Patients received two doses of Oxford-AstraZeneca, Pfizer-BioNTech or Moderna COVID-19 vaccines. More than 96% of patients responded to the vaccines, with immune responses increasing at two weeks and decreasing after six months.
Along with cirrhosis, age and vaccine type also were associated with lower IgG responses. Viral hepatitis and prior antiviral therapy were associated with higher immune responses. Immune responses were lower for Delta and Omicron variants.
Immune responses were highest among those who took the Moderna vaccine, followed by Pfizer and then AstraZeneca.
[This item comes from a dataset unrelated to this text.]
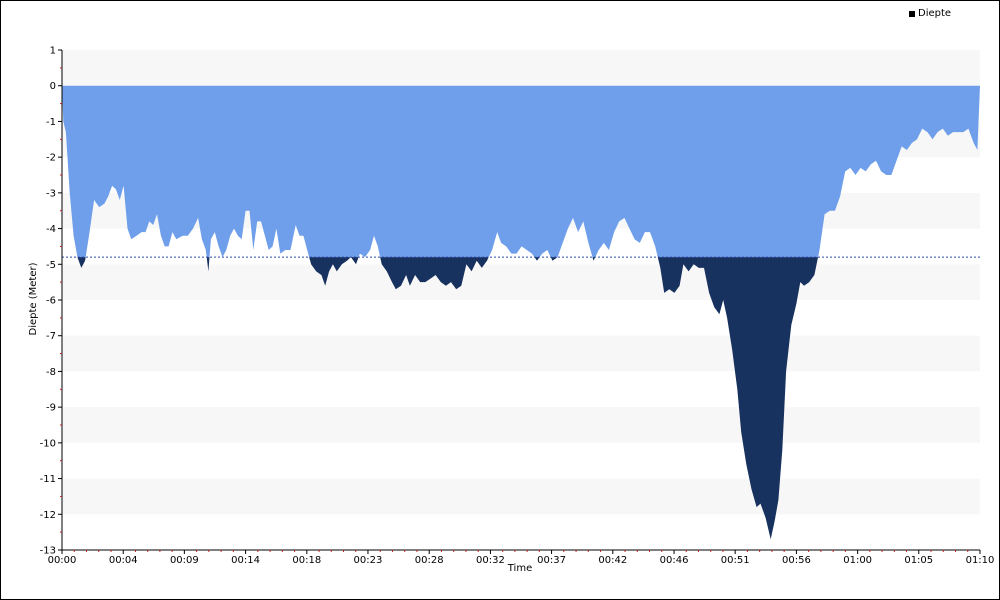 Image resolution: width=1000 pixels, height=600 pixels. I want to click on y-tick-label: -5, so click(51, 266).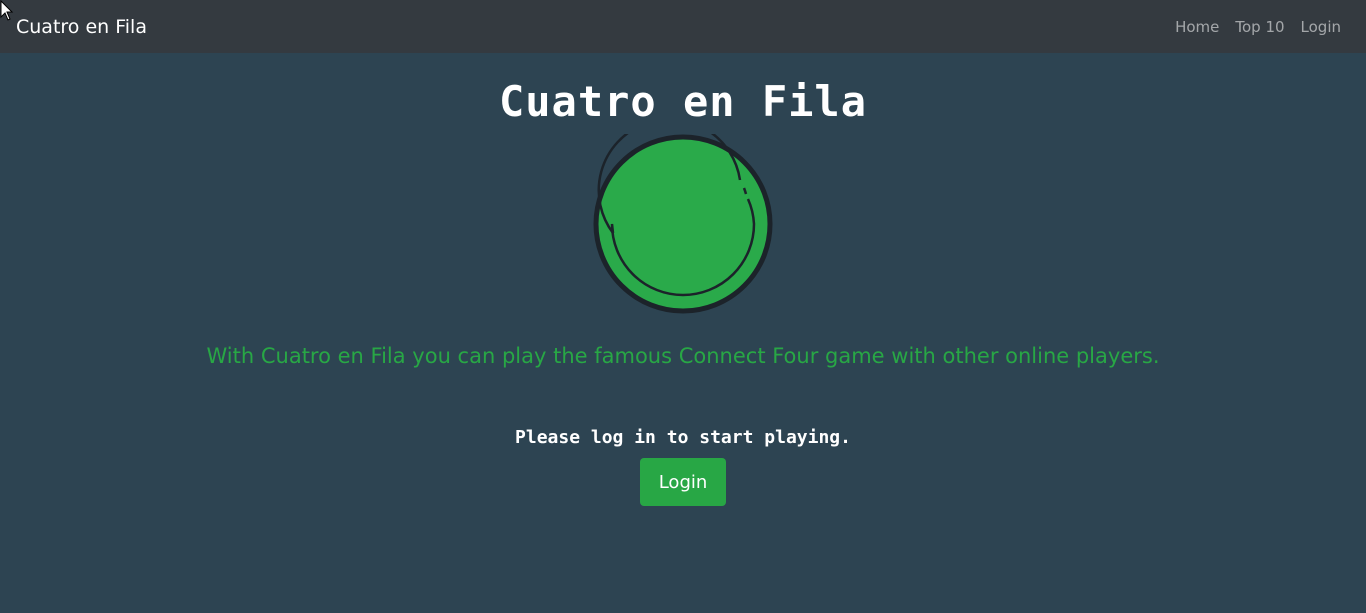 This screenshot has height=613, width=1366. I want to click on nav-link-home: Home, so click(1197, 27).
“We were surprised by two main findings; namely, that viral hepatitis and antiviral therapy stood as independent predictors of higher humoral immune responses—which warrants further studies—and that the distinct levels of antibodies induced by the distinct vaccine types, or associated with distinct disease etiology or severity, appear not to translate into lower vaccine efficacy (COVID-19 infection), at least within the first six months following two-dose vaccination,” Castro said.
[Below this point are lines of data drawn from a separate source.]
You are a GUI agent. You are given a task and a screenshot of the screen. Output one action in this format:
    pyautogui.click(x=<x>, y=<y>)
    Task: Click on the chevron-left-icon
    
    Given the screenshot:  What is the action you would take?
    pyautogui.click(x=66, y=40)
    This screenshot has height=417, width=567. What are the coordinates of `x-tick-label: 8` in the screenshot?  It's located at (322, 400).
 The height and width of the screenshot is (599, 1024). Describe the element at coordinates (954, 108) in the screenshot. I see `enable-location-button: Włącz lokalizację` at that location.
Among those who took the AstraZeneca vaccine 8.6% had high immune responses (above the median 418.95 nM), compared with 51.7% for took the Pfizer vaccine and 67.5% for Moderna.
Compared with the Wuhan strain, IgG levels decreased against the Delta and Omicron variants.
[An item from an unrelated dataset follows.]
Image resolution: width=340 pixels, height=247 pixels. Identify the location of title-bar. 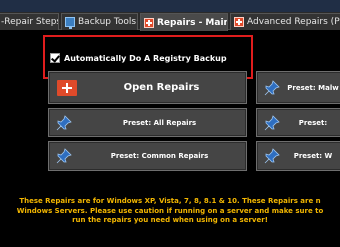
(170, 6).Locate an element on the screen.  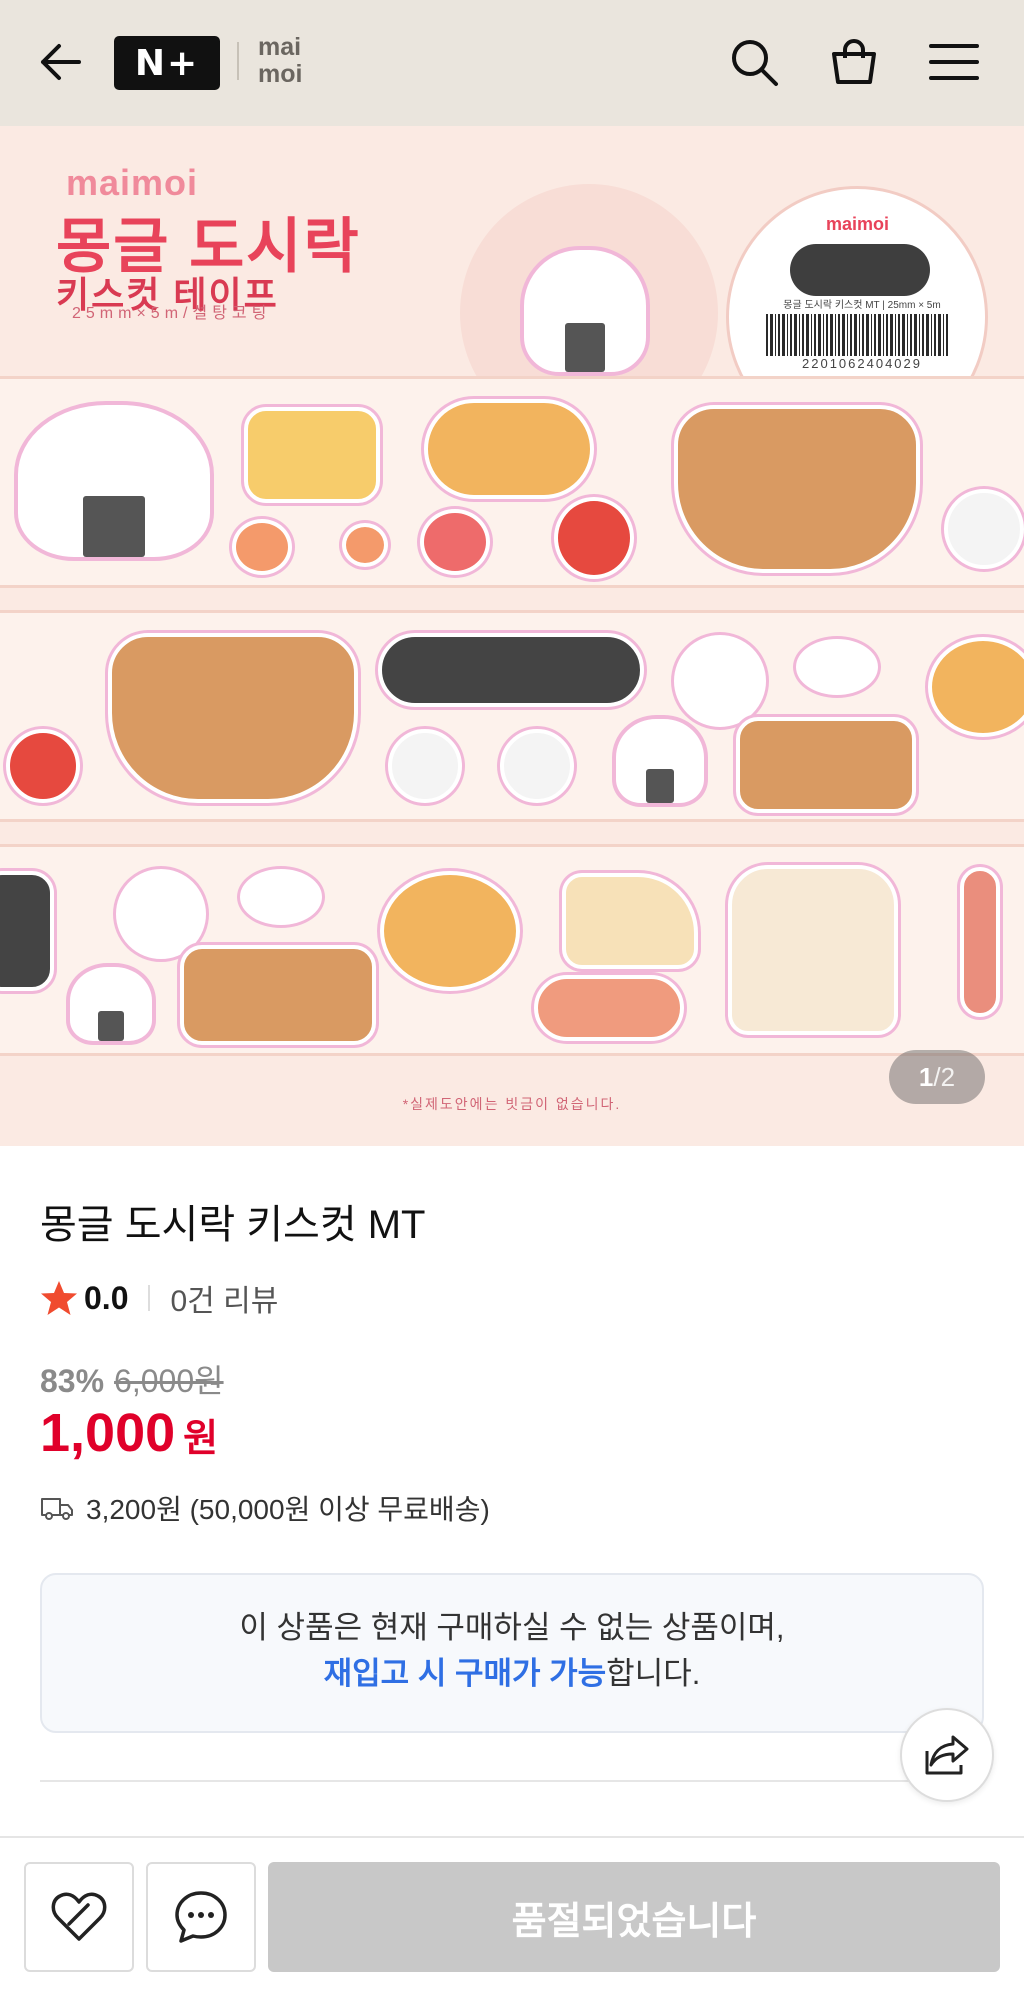
back-button is located at coordinates (60, 62).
“Although additional studies should ideally be performed, I think this message can already be communicated to patients. That is, that different two-dose mRNA COVID-19 vaccines are effective in a diverse group of patients with CLD,” Castro said. “This will help to boost confidence in the vaccination plans put in place by different governments. Notwithstanding, our results also highlight the need for patients with CLD, particularly those older and with cirrhosis, to receive booster shots. Ideally, patients should be prioritized for adapted vaccines against recent Omicron variants.”
Evaluation of IgG antibodies at two weeks found increased immune response among patients with viral hepatitis (odds ratio 2.34, 95% confidence interval 1.35-4.07) and antiviral therapy (OR 4.70, 95% CI 1.69-13.05).
Lower immune response was seen among patients with older age (OR 0.95, 95% CI 0.92-0.98), metabolic related fatty liver disease (OR 0.41, 95% CI 0.24-0.72) and metabolic drugs (OR 0.46, 95% CI 0.26-0.82) were associated with lower immune response.
A lower IgG response also was seen with the presence of F3-F4 fibrosis (OR 0.28, 95% CI 0.15-0.51) and cirrhosis (OR 0.28, 95% CI 0.15-0.50).
“Patients with chronic liver disease (CLD), particularly those with cirrhosis, are at higher risk of developing more severe COVID-19 and display higher mortality rates, compared to non-CLD patients,” Castro said. “As such, studies on vaccine efficacy in this vulnerable population are particularly relevant. It remains important to evaluate the overall (humoral and cellular) immune response of patients with CLD to recent Omicron strains and to adapted vaccines; and to compare it with that of healthy individuals. We are also particularly interested in further elucidating how viral hepatitis and antiviral therapy affect vaccine efficacy.”